2007-2009: Leverhulme Early Career Fellow in Comparative Politics. University of Exeter (UK), Department of Politics.

2006-2007: Lecturer in Middle East Politics. University of Exeter (UK), Department of Politics. 



2012: Visiting Fellow, Sorbonne/Université Paris 1 (F), Centre d'études des mondes africains.

2012: Visiting Fellow, Sciences Po (F), Centre d'études et de recherches internationales.

2009: Visiting Fellow, European University Institute (IT), Department of Political and Social Sciences.

2009: Visiting Fellow, Institut Français des Relations Internationales (F). The post was never taken up due to the birth of my daughter in May 2009.



2002-2006: PhD, Political Science. University of Exeter (UK), Institute of Arab and Islamic Studies.
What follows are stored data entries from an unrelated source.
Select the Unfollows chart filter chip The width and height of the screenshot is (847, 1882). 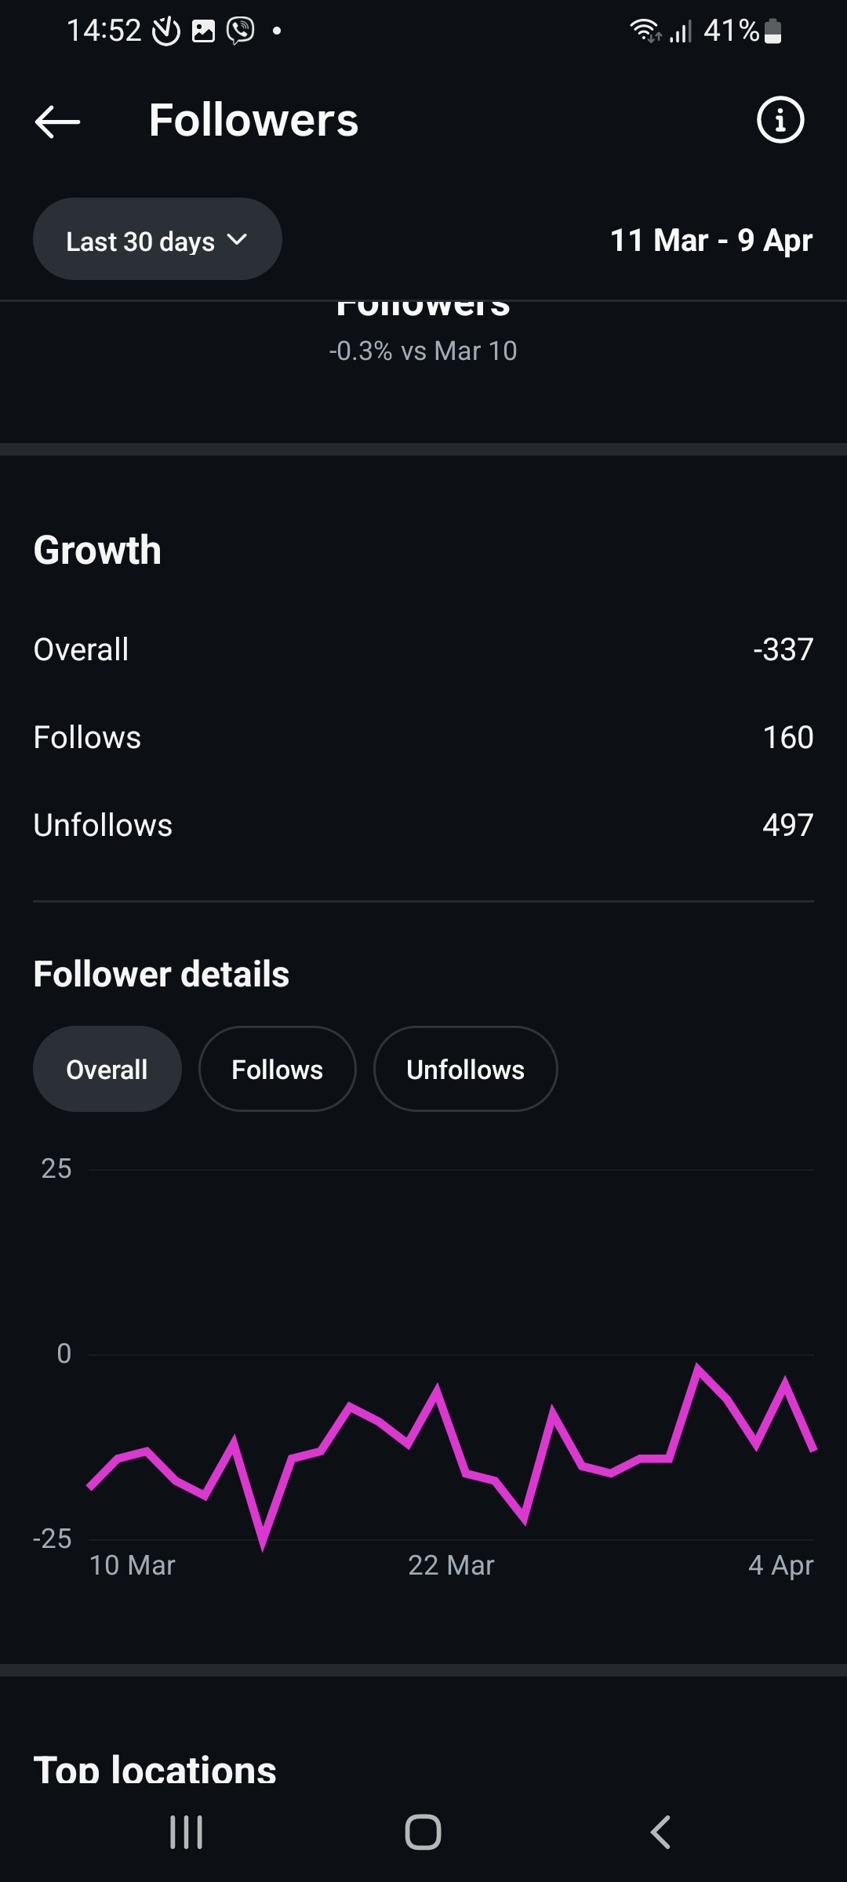(x=466, y=1069)
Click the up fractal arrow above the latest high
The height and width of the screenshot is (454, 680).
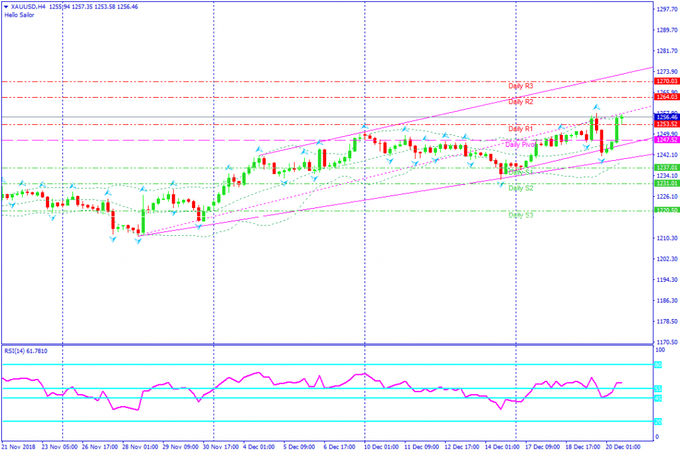coord(597,107)
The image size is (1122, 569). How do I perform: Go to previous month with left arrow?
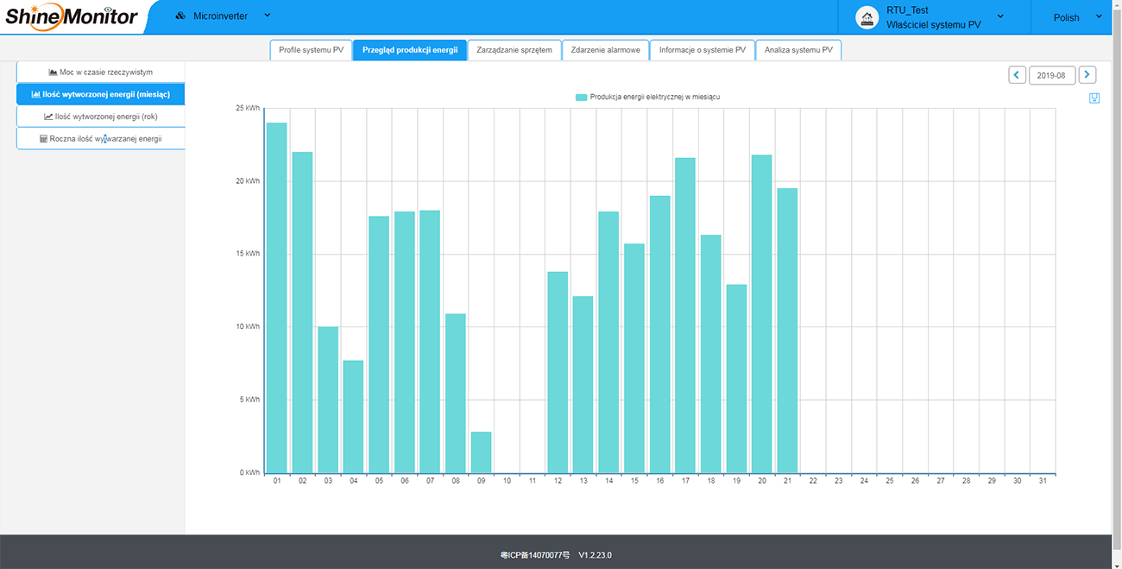1017,75
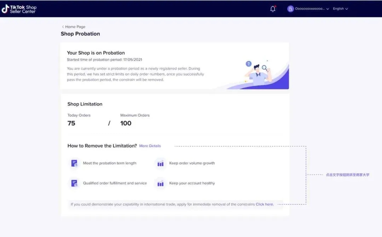Open the English language dropdown
The image size is (382, 237).
point(340,9)
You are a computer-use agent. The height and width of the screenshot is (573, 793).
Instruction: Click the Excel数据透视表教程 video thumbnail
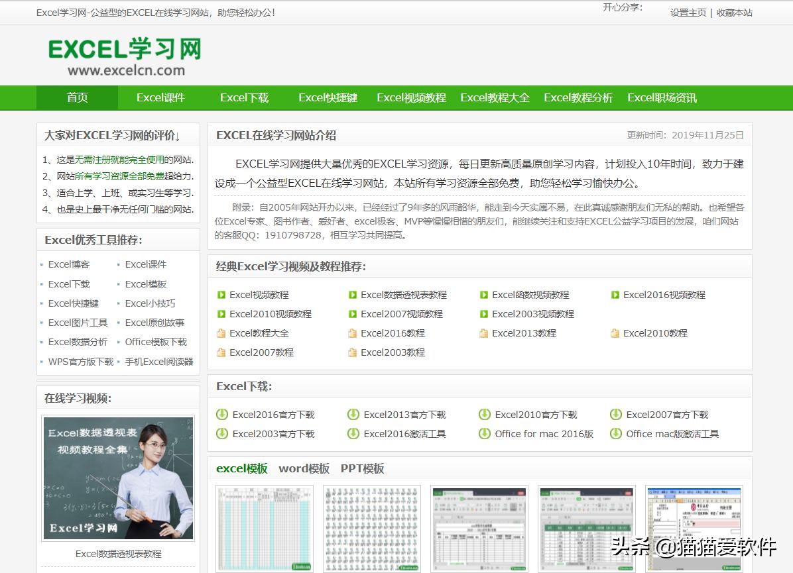tap(117, 478)
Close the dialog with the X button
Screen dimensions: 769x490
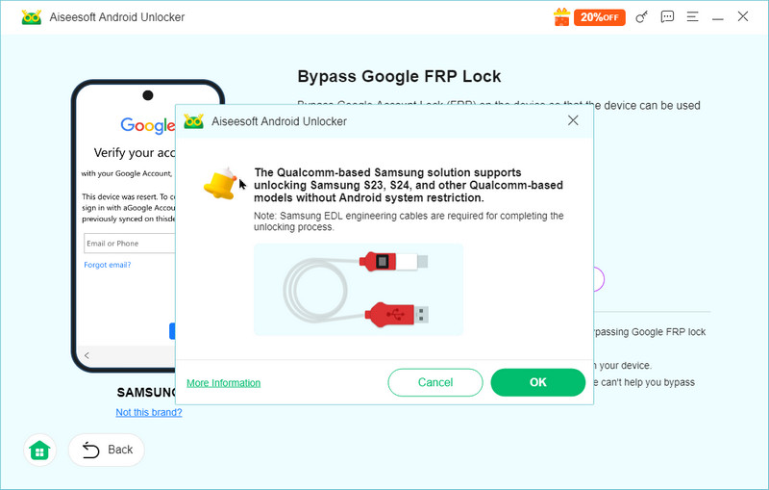pyautogui.click(x=573, y=120)
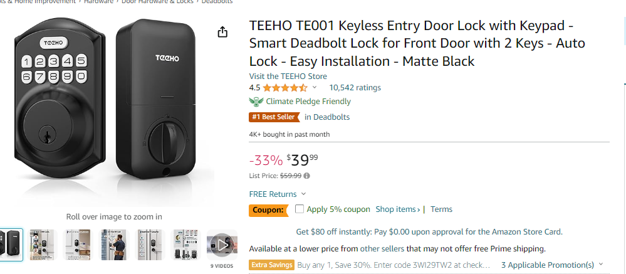626x274 pixels.
Task: Open the coupon Terms link
Action: coord(441,209)
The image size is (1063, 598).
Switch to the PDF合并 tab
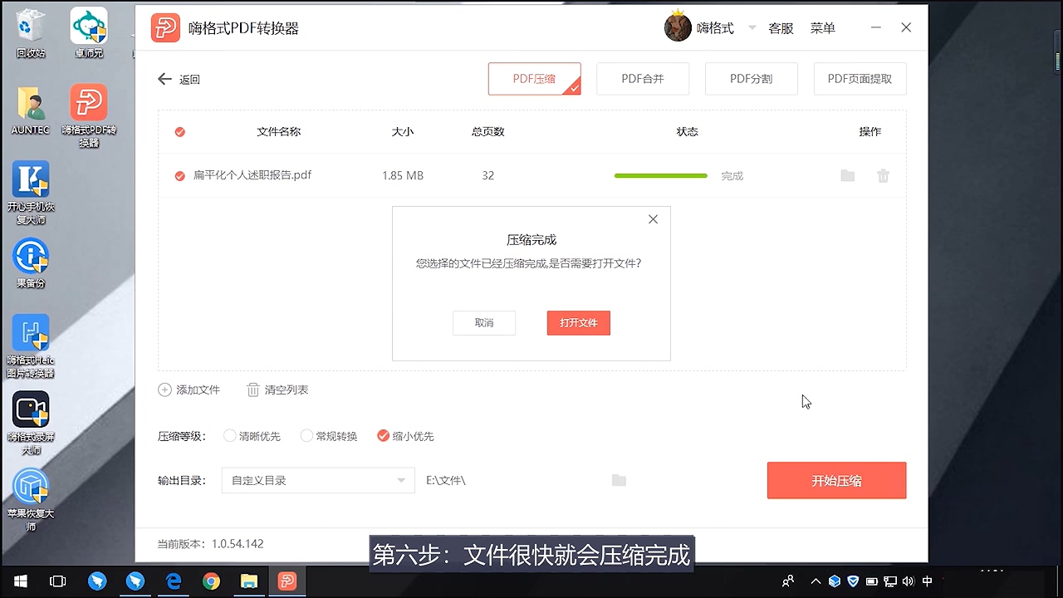(642, 78)
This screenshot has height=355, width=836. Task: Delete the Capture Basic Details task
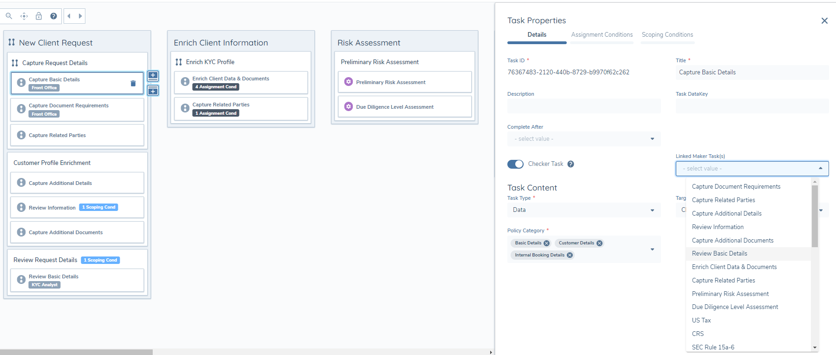pos(133,84)
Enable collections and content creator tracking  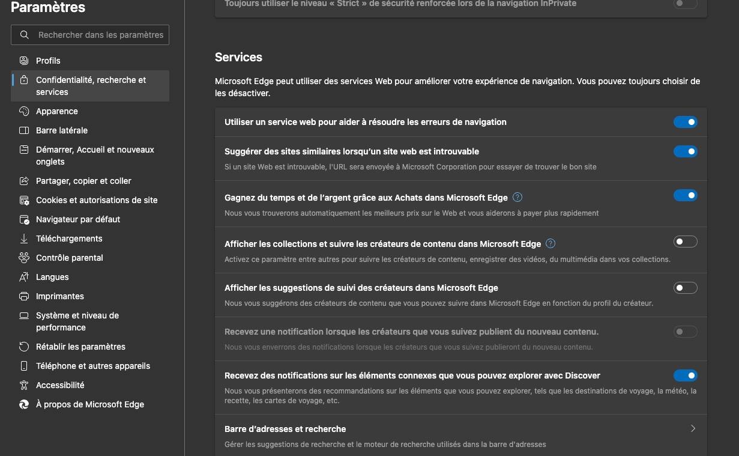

Thesis: The Limits and Opportunities of Democratization from Above: Moroccan Political ‘Games’, 1956-2005.

Supervisor: Prof. Tim Niblock; external examiner: Dr Michael Willis (Oxford).


2000-2002: MA, Political Science. University of Copenhagen (DK), Institute of Political Science.

The first year of the degree was spent at Leiden University (NL), Department of Public Administration.

Dissertation: Theories of Conflict Resolution and Turkey’s Kurdish Question.

Supervisor: Prof. Dietrich Jung.


1997-2000: BA, Political Science. University of Copenhagen (DK), Institute of Political Science.